Vorliegender Auszug |
□ □ □ □ □

Mülheim-Heimaterde. . Uta Dietzel ist Tagesmutter in Mülheim und zugleich Vorsitzende des Vereins für Qualifizierte Kindertagespflege. Im Interview schildert sie, welche negativen Auswirkungen der seit 2013 bestehende Rechtsanspruch auf einen Kitaplatz für unter Dreijährige für manch eine ihrer Kolleginnen hat.
Wohin mit dem Kinde, wenn junge Eltern zurückkehren an den Arbeitsplatz? Eine Option lautet: Tagesmutter. Stadtweit gibt es 200 Menschen, die sich tagsüber zu Hause um kleine Jungen und Mädchen kümmern. Mittlerweile sind darunter auch Tagesväter. Etwa ein Drittel der Pflegepersonen arbeitet zu zweit oder zu dritt; die meisten jedoch sind Einzelkämpfer. So auch Uta Dietzel (42). Seit 2006 ist die Krankenschwester als Tagesmutter aktiv; aktuell kümmert sie sich neben drei eigenen Kindern um fünf fremde. Zugleich ist sie Vorsitzende des Vereins für Qualifizierte Kindertagespflege und hat als solche einen Überblick über die Mülheimer Szene. Diese Szene habe aktuell ein massives Problem – resultierend aus dem seit 2013 bestehenden Anspruch auf einen Kitaplatz für unter Dreijährige.
Wie beeinflusst die Möglichkeit, sich den Platz notfalls auch per Klage zu verschaffen, Ihre Arbeit?
Uta Dietzel: Seitdem der Anspruch besteht, werden die U3-Plätze stetig ausgebaut. Dadurch, dass mehr Kita-Plätze für Kleine da sind, nehmen auch mehr Eltern diese Plätze an – unter anderem aus der Sorge heraus, später unversorgt zu bleiben. Andernfalls hätten sie sich wahrscheinlich für eine Tagesmutter entschieden. Einige Kollegen haben aufgrund dieser Entwicklung schon Existenzängste: Sie haben große Probleme, ihre Plätze vollzukriegen. Dabei ist die Kita zu einem so frühen Zeitpunkt sicher nicht immer der beste Weg.

□ □ □ □ □

Inhalt des Datensatzes |

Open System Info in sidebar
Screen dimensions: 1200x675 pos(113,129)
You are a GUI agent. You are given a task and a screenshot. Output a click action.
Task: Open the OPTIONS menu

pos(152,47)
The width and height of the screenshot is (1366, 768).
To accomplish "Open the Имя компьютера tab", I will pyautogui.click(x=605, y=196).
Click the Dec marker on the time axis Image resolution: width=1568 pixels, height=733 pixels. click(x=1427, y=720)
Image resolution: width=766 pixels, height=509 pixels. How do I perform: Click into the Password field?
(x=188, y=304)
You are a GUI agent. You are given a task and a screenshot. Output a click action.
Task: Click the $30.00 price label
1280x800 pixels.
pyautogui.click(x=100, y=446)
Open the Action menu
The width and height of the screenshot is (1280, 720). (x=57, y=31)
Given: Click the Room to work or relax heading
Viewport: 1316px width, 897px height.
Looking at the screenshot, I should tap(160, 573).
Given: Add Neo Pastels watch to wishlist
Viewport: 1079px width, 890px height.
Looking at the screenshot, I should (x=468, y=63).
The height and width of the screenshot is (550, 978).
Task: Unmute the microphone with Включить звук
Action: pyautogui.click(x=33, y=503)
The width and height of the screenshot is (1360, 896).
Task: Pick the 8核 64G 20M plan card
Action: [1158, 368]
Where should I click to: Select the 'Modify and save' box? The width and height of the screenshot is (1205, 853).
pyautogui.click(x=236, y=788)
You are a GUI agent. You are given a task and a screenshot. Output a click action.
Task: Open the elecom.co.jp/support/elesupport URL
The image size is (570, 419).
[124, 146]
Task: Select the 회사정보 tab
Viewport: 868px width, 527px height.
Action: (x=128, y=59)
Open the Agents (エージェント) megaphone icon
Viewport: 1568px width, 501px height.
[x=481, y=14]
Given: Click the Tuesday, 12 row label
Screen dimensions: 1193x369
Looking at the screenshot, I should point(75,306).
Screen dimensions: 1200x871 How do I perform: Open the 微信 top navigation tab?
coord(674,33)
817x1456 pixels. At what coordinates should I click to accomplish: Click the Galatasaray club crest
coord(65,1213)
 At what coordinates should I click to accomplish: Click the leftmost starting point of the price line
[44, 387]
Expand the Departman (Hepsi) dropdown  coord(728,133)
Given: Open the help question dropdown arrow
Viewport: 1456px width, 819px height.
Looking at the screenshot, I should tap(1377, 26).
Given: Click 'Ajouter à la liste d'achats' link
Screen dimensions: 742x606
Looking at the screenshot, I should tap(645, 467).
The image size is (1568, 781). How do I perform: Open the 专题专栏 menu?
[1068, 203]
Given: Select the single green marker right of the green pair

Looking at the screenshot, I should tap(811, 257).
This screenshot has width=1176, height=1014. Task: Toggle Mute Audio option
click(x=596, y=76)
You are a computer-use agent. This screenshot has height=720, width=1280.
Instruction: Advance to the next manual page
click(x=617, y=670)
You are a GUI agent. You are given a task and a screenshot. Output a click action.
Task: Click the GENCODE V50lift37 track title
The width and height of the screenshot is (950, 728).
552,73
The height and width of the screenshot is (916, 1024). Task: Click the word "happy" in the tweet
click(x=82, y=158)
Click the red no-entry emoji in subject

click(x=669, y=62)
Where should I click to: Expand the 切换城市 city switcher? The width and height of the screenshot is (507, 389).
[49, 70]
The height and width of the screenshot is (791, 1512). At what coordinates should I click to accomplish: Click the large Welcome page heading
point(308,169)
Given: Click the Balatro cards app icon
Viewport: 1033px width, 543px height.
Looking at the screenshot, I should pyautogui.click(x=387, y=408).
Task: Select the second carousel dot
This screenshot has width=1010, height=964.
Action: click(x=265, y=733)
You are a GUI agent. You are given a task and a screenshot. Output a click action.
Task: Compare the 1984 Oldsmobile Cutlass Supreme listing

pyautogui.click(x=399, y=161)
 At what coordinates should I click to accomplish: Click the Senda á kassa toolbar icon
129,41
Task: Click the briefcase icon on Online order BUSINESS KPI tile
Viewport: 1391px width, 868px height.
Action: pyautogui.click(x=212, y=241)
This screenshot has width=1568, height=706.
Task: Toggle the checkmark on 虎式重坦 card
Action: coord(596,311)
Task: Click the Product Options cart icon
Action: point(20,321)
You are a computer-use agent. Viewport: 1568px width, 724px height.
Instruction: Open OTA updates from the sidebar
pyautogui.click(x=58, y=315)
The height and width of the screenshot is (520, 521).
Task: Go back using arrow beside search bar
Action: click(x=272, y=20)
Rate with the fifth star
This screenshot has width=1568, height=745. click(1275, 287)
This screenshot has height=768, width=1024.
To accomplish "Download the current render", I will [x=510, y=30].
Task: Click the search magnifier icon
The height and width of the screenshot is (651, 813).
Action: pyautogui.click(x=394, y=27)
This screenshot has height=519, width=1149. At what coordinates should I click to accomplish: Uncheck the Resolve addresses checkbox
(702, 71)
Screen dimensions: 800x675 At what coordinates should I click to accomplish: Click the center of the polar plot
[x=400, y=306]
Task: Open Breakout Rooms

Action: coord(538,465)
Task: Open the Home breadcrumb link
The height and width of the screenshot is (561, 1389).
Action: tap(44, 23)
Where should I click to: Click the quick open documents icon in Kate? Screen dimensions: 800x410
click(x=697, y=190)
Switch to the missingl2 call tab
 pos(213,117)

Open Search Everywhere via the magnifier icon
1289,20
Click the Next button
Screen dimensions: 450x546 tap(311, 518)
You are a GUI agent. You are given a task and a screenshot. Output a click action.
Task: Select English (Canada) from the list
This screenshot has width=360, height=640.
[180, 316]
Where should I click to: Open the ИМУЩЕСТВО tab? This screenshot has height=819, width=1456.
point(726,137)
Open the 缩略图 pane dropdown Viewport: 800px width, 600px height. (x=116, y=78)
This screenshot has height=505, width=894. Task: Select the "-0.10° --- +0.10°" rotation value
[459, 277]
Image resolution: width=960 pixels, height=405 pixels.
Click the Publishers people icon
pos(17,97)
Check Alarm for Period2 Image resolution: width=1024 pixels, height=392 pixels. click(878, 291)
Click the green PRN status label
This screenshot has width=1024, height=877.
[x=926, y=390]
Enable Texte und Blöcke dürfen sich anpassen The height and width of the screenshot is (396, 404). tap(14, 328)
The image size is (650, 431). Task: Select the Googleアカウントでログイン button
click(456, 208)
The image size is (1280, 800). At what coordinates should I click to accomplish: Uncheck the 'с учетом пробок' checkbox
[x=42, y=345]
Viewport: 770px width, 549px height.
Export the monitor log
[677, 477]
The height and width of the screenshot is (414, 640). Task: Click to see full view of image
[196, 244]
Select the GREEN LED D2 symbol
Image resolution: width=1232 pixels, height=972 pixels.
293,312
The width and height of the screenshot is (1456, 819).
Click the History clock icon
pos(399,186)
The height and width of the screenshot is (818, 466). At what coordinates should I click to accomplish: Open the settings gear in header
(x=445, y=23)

□ □ □ □ □

Gestellte Aufgabe A | Prüfen Sie, ob die folgenden Aussagen mit dem Auszug über Tagesmütter in Mülheim übereinstimmen. Antworten Sie jeweils mit Ja oder Nein und zitieren Sie die entscheidenden Worte des Auszugs wörtlich: (i) Etwa die Hälfte der Pflegepersonen arbeitet zu zweit oder zu dritt. (ii) Uta Dietzel ist seit 2006 als Tagesmutter tätig. (iii) Einige Kollegen haben Schwierigkeiten, ihre Plätze zu belegen.
Gestellte Aufgabe B | Schreiben Sie aus dem Auszug über Tagesmütter in Mülheim die Stelle wortgetreu ab, die bei den Worten „Mülheim-Heimaterde. . Uta“ einsetzt. Hören Sie nach „ihrer Kolleginnen hat.“ auf.

Ergebnis der Aufgabe A |
(i) Nein: „Etwa ein Drittel der Pflegepersonen arbeitet zu zweit oder zu dritt“
(ii) Ja: „Seit 2006 ist die Krankenschwester als Tagesmutter aktiv“
(iii) Ja: „Sie haben große Probleme, ihre Plätze vollzukriegen.“

Ergebnis der Aufgabe B |
Mülheim-Heimaterde. . Uta Dietzel ist Tagesmutter in Mülheim und zugleich Vorsitzende des Vereins für Qualifizierte Kindertagespflege. Im Interview schildert sie, welche negativen Auswirkungen der seit 2013 bestehende Rechtsanspruch auf einen Kitaplatz für unter Dreijährige für manch eine ihrer Kolleginnen hat.